Dive Brief:
- When it comes to evaluating employee feedback, artificial intelligence models are better at working with easily categorized themes and less effective at handling nuance, according to a new study from PYX Labs, a research lab sponsored by Perceptyx.
- The study examined AI’s ability to complete basic assignments, as well as its ability to demonstrate “the judgment required to accurately interpret how employees experience work,” per a news release. The report found that when answers were clear and verifiable, AI models passed between 76% and 82% of the tasks.

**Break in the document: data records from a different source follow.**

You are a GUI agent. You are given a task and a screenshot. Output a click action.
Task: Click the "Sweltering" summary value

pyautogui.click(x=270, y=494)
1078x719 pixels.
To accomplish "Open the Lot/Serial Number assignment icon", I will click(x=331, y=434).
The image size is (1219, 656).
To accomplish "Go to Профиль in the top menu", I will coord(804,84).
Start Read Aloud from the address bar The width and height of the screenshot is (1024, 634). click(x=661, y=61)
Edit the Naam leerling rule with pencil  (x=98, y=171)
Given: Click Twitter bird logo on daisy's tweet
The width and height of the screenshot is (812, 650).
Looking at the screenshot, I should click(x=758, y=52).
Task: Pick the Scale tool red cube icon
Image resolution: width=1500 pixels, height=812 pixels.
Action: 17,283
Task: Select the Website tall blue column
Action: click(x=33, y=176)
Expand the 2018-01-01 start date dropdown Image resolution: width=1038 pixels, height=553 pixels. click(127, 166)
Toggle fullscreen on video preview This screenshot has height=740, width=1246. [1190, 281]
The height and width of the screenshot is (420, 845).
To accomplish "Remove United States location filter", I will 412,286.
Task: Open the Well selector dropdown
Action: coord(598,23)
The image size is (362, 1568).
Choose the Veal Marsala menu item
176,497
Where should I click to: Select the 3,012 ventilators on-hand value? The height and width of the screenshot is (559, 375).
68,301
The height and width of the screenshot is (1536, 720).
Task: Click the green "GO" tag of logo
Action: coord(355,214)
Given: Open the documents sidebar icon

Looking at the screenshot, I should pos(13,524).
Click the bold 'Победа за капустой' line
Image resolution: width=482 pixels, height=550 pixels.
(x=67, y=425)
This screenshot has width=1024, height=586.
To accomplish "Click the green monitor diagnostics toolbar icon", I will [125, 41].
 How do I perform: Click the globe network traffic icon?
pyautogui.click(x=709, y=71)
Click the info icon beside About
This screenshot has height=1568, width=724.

- However, when it came to complex results that required the models to interpret and understand open-ended employee feedback and create “a coherent, accurate takeaway,” that percentage dropped to as low as 33%.
Dive Insight:
The benchmark study examined responses from seven AI models from OpenAI, Google, Anthropic and xAI across 84 employee listening tasks, and measured responses against criteria developed by psychologists and organizational behavior specialists. The research concluded that while existing AI models can handle objective work, they’re unreliable when it comes to interpretation and synthesis.
“Organizations are already using AI to interpret employee feedback and generate recommendations that influence real decisions about people,” Joseph Freed, chief product officer at Perceptyx and head of PYX Labs, said in a statement. “The question is not whether these models can produce fluent answers — it’s whether they understand what ‘good’ looks like in the context of the workplace.”
The AI models studied for this report particularly struggled when it came to creating a cohesive accounting from multiple sources and “ambiguous signals.” Synthesis was the lowest-scoring capability across every model, with scores ranging between 14% and 57%, representing a wider gap than for any other task.
“The breakdown happens specifically when they have to weigh incomplete, emotional, or context-dependent signals and resolve them into one clear takeaway,” the report said.
PYX Labs also found “rare but meaningful instances where models produced fabricated statistical outputs or failed to adhere strictly to underlying dataset constraints.” As a result, the report found that the risks associated with using AI models to interpret employee feedback without human oversight were significant.
But just 20% of companies said managers were effective when it came to giving feedback and offering coaching opportunities, according to a 2025 report from WTW. As a result, companies have been using AI to fill in the gaps, with 37% of respondents to the WTW survey saying they use AI tools as part of their performance management process.